Combien de populismes? (Canovan)
À rebours de ces travaux cherchant à établir des points communs entre les différentes expressions du phénomène populiste, certains chercheurs ont au contraire tenté d’établir des distinctions en son sein. Ce fut notamment le cas de la politiste anglaise Margaret Canovan (née en 1939) qui, dans un livre pionnier publié en 1981, cherchait à mettre de l’ordre dans cette notion «fourre-tout» par excellence qu’est le populisme en recourant à une démarche taxinomique. Plutôt que de chercher à réduire l’ensemble du spectre populiste à une définition unique, elle mettait en avant sa pluralité fondamentale en en dressant une typologie la plus complète possible. Pour ce faire, elle commence par opérer une distinction entre les «populismes agraires» caractéristiques des sociétés traditionnelles, et les «populismes politiques», caractéristiques des sociétés modernes. Les populismes «agraires» auraient pris trois grandes formes d’expression que sont le radicalisme des fermiers étasuniens réunis à la fin du XIXe siècle au sein du People’s party, les mouvements paysans d’Europe orientale, et le socialisme agraire des intellectuels (mouvement Narodniki russe). Les populismes «politiques» se répartiraient pour leur part en quatre catégories: les dictatures populistes de type césaro-bonapartiste, très présentes en Amérique latine; les démocraties populistes qui, à l’image de la Suisse, accordent une place centrale à la pratique référendaire; le populisme réactionnaire d’un Enoch Powell dénonçant l’immigration dans le Royaume-Uni des années 1960 ou d’un George C. Wallace s’en prenant à l’establishment étasunien à la même époque; le «populisme des politiciens» enfin, dans lequel elle regroupe l’ensemble de ceux qui en appellent au peuple en prétendant surmonter les clivages politiques traditionnels. Cette irréductible pluralité du populisme provient pour l’essentiel du fait que si tous les populistes ont en commun de se réclamer du peuple, tous n’ont pas la même conception dudit peuple et donc pas le même adversaire en ligne de mire. Canovan distingue ainsi trois conceptions
divergentes du peuple. Celui-ci peut prendre une acception «nationale» auquel cas il prétend dépasser les clivages partisans ou communautaires pour faire d’une population un peuple à part entière: l’ennemi sera alors le voisin (antigermanisme boulangiste). Il peut aussi prendre une coloration «ethnique», auquel cas il prétend distinguer dans la population entre un «vrai peuple» et des éléments allogènes auxquels il convient de s’opposer. Il peut enfin prendre un sens «ordinaire»: le peuple, c’est ici le populaire, le simple, le banal et il s’oppose aux élites «sophistiquées» et «coupées du réel».

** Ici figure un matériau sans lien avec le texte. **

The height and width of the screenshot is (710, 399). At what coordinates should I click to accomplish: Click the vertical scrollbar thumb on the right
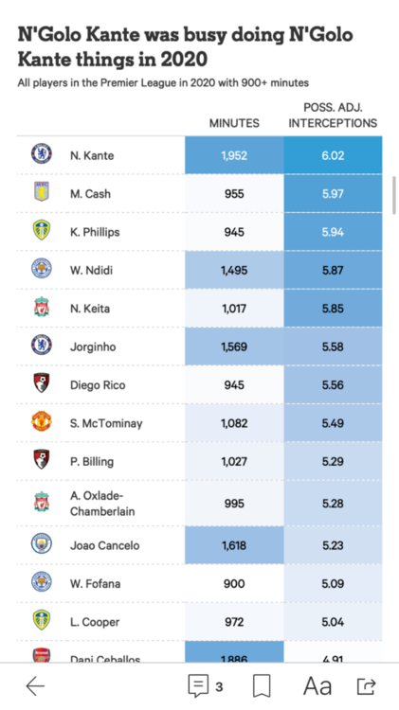[393, 195]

Faut-il craindre le populisme? (Müller)
Pour Jan-Werner Müller, bien qu’il se présente comme parfaitement démocratique puisque mettant en avant le pouvoir du peuple, le populisme est un danger pour la démocratie du fait de la conception unanimiste du peuple qui est la sienne. Car en se posant en pures incarnations de la vox populi, seuls «vrais représentants» d’un prétendu «vrai peuple», les populistes opèrent une double exclusion. D’une part, ils discréditent toutes les autres composantes de la classe politique présentées comme illégitimes voire parasitaires. De l’autre, ils jettent le discrédit sur leurs concitoyens, non nécessairement membres desdites élites, qui ne partageraient pas leur point de vue, en les présentant comme n’appartenant pas au «vrai peuple». Pour Müller, le danger du populisme ne réside donc pas tant dans son anti-élitisme que dans sa conception exagérément unanimiste du peuple. Alors que la démocratie libérale repose sur l’idée que le peuple est un groupe hétérogène composé de personnes aux intérêts divergents voire contradictoires, le populisme repose sur le postulat de l’unanimisme populaire. Quiconque contrevient à la volonté du «vrai peuple» est donc réputé ne pas lui appartenir. D’où le rejet populiste du parlementarisme: si le peuple est un et homogène, à quoi bon organiser des débats entre des représentants de ses différentes composantes idéologiques réputées ne pas exister ou à tout le moins relever de l’épiphénomène superficiel?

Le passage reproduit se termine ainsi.